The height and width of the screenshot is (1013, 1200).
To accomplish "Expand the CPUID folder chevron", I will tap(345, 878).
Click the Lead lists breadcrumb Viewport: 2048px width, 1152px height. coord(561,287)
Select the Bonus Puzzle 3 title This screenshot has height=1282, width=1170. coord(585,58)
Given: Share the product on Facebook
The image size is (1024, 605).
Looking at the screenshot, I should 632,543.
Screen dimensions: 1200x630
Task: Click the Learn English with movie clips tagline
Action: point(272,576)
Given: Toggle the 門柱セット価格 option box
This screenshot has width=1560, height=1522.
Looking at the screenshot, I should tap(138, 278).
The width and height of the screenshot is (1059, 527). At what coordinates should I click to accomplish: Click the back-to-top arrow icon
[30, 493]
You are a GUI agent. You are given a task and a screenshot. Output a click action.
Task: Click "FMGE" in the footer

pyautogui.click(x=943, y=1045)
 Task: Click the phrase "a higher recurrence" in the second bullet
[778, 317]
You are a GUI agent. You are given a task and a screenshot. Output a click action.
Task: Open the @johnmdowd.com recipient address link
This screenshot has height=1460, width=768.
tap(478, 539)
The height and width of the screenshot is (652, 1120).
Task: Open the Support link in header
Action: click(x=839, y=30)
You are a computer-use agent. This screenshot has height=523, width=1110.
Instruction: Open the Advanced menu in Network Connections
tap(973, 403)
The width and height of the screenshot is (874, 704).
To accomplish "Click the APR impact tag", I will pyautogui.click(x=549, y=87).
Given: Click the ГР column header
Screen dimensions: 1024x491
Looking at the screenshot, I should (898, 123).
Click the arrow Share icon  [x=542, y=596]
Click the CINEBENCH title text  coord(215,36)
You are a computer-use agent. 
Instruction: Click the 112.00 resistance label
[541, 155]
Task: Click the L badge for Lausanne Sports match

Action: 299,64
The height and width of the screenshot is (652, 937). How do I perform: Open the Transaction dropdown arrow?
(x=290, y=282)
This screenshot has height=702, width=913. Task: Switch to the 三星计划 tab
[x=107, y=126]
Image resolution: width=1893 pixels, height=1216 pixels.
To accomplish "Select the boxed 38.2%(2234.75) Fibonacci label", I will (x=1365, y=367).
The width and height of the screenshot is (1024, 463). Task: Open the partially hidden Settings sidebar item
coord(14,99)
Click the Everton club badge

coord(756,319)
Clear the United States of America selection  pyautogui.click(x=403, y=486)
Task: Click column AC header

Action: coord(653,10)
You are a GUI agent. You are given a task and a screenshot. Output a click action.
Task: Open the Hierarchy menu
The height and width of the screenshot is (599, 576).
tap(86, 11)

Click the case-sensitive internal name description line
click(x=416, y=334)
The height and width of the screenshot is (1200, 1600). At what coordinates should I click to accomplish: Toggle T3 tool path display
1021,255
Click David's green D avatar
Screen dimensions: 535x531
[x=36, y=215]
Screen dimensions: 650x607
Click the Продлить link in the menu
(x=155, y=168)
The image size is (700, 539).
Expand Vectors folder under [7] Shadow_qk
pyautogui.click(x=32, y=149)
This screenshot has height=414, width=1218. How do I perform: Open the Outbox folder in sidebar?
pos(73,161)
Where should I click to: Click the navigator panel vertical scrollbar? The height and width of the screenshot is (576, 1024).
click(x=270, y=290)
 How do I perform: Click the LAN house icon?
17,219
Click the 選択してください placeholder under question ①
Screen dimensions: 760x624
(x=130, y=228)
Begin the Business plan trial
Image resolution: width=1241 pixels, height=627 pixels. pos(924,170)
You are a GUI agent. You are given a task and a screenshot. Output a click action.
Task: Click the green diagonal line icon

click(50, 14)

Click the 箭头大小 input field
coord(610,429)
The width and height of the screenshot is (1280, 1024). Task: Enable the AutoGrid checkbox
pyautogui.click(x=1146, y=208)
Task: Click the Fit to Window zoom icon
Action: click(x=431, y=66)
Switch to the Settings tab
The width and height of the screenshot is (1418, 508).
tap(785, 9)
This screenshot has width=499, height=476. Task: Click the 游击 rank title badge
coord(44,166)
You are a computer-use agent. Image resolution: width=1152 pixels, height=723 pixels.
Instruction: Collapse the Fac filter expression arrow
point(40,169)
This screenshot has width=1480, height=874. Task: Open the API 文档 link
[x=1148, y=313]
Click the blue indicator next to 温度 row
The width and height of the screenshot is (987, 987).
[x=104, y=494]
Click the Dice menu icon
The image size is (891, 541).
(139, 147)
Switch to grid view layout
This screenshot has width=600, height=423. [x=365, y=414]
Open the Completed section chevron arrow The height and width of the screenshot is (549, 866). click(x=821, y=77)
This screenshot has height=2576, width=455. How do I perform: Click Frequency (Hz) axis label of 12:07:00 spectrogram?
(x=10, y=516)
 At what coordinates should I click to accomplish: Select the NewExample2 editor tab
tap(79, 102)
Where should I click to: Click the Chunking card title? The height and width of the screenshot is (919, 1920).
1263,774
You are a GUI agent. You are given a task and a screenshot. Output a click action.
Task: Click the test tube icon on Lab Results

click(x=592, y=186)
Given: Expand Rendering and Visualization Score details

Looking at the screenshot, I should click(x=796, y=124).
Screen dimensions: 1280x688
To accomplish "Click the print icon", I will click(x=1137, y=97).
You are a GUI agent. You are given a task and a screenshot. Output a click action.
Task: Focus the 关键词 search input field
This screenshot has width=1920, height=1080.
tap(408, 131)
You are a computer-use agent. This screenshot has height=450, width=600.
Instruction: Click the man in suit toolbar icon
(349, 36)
════════════════════
◆ Exercise prompt: Give each line of the records above again, unchanged.

◆ Answer for this exercise:
The height and width of the screenshot is (1013, 1200).
To accomplish "Expand the CPUID folder chevron", I will tap(345, 878).
Click the Lead lists breadcrumb Viewport: 2048px width, 1152px height. coord(561,287)
Select the Bonus Puzzle 3 title This screenshot has height=1282, width=1170. coord(585,58)
Given: Share the product on Facebook
The image size is (1024, 605).
Looking at the screenshot, I should 632,543.
Screen dimensions: 1200x630
Task: Click the Learn English with movie clips tagline
Action: point(272,576)
Given: Toggle the 門柱セット価格 option box
This screenshot has width=1560, height=1522.
Looking at the screenshot, I should tap(138, 278).
The width and height of the screenshot is (1059, 527). At what coordinates should I click to accomplish: Click the back-to-top arrow icon
[30, 493]
You are a GUI agent. You are given a task and a screenshot. Output a click action.
Task: Click "FMGE" in the footer

pyautogui.click(x=943, y=1045)
 Task: Click the phrase "a higher recurrence" in the second bullet
[778, 317]
You are a GUI agent. You are given a task and a screenshot. Output a click action.
Task: Open the @johnmdowd.com recipient address link
This screenshot has height=1460, width=768.
tap(478, 539)
The height and width of the screenshot is (652, 1120).
Task: Open the Support link in header
Action: click(x=839, y=30)
You are a computer-use agent. This screenshot has height=523, width=1110.
Instruction: Open the Advanced menu in Network Connections
tap(973, 403)
The width and height of the screenshot is (874, 704).
To accomplish "Click the APR impact tag", I will pyautogui.click(x=549, y=87).
Given: Click the ГР column header
Screen dimensions: 1024x491
Looking at the screenshot, I should (898, 123).
Click the arrow Share icon  [x=542, y=596]
Click the CINEBENCH title text  coord(215,36)
You are a computer-use agent. 
Instruction: Click the 112.00 resistance label
[541, 155]
Task: Click the L badge for Lausanne Sports match

Action: 299,64
The height and width of the screenshot is (652, 937). How do I perform: Open the Transaction dropdown arrow?
(x=290, y=282)
This screenshot has height=702, width=913. Task: Switch to the 三星计划 tab
[x=107, y=126]
Image resolution: width=1893 pixels, height=1216 pixels.
To accomplish "Select the boxed 38.2%(2234.75) Fibonacci label", I will (x=1365, y=367).
The width and height of the screenshot is (1024, 463). Task: Open the partially hidden Settings sidebar item
coord(14,99)
Click the Everton club badge

coord(756,319)
Clear the United States of America selection  pyautogui.click(x=403, y=486)
Task: Click column AC header

Action: coord(653,10)
You are a GUI agent. You are given a task and a screenshot. Output a click action.
Task: Open the Hierarchy menu
The height and width of the screenshot is (599, 576).
tap(86, 11)

Click the case-sensitive internal name description line
click(x=416, y=334)
The height and width of the screenshot is (1200, 1600). At what coordinates should I click to accomplish: Toggle T3 tool path display
1021,255
Click David's green D avatar
Screen dimensions: 535x531
[x=36, y=215]
Screen dimensions: 650x607
Click the Продлить link in the menu
(x=155, y=168)
The image size is (700, 539).
Expand Vectors folder under [7] Shadow_qk
pyautogui.click(x=32, y=149)
This screenshot has height=414, width=1218. How do I perform: Open the Outbox folder in sidebar?
pos(73,161)
Where should I click to: Click the navigator panel vertical scrollbar? The height and width of the screenshot is (576, 1024).
click(x=270, y=290)
 How do I perform: Click the LAN house icon?
17,219
Click the 選択してください placeholder under question ①
Screen dimensions: 760x624
(x=130, y=228)
Begin the Business plan trial
Image resolution: width=1241 pixels, height=627 pixels. pos(924,170)
You are a GUI agent. You are given a task and a screenshot. Output a click action.
Task: Click the green diagonal line icon

click(50, 14)

Click the 箭头大小 input field
coord(610,429)
The width and height of the screenshot is (1280, 1024). Task: Enable the AutoGrid checkbox
pyautogui.click(x=1146, y=208)
Task: Click the Fit to Window zoom icon
Action: click(x=431, y=66)
Switch to the Settings tab
The width and height of the screenshot is (1418, 508).
tap(785, 9)
This screenshot has width=499, height=476. Task: Click the 游击 rank title badge
coord(44,166)
You are a computer-use agent. Image resolution: width=1152 pixels, height=723 pixels.
Instruction: Collapse the Fac filter expression arrow
point(40,169)
This screenshot has width=1480, height=874. Task: Open the API 文档 link
[x=1148, y=313]
Click the blue indicator next to 温度 row
The width and height of the screenshot is (987, 987).
[x=104, y=494]
Click the Dice menu icon
The image size is (891, 541).
(139, 147)
Switch to grid view layout
This screenshot has width=600, height=423. [x=365, y=414]
Open the Completed section chevron arrow The height and width of the screenshot is (549, 866). click(x=821, y=77)
This screenshot has height=2576, width=455. How do I perform: Click Frequency (Hz) axis label of 12:07:00 spectrogram?
(x=10, y=516)
 At what coordinates should I click to accomplish: Select the NewExample2 editor tab
tap(79, 102)
Where should I click to: Click the Chunking card title? The height and width of the screenshot is (919, 1920).
1263,774
You are a GUI agent. You are given a task and a screenshot. Output a click action.
Task: Click the test tube icon on Lab Results

click(x=592, y=186)
Given: Expand Rendering and Visualization Score details

Looking at the screenshot, I should click(x=796, y=124).
Screen dimensions: 1280x688
To accomplish "Click the print icon", I will click(x=1137, y=97).
You are a GUI agent. You are given a task and a screenshot. Output a click action.
Task: Focus the 关键词 search input field
This screenshot has width=1920, height=1080.
tap(408, 131)
You are a computer-use agent. This screenshot has height=450, width=600.
Instruction: Click the man in suit toolbar icon
(349, 36)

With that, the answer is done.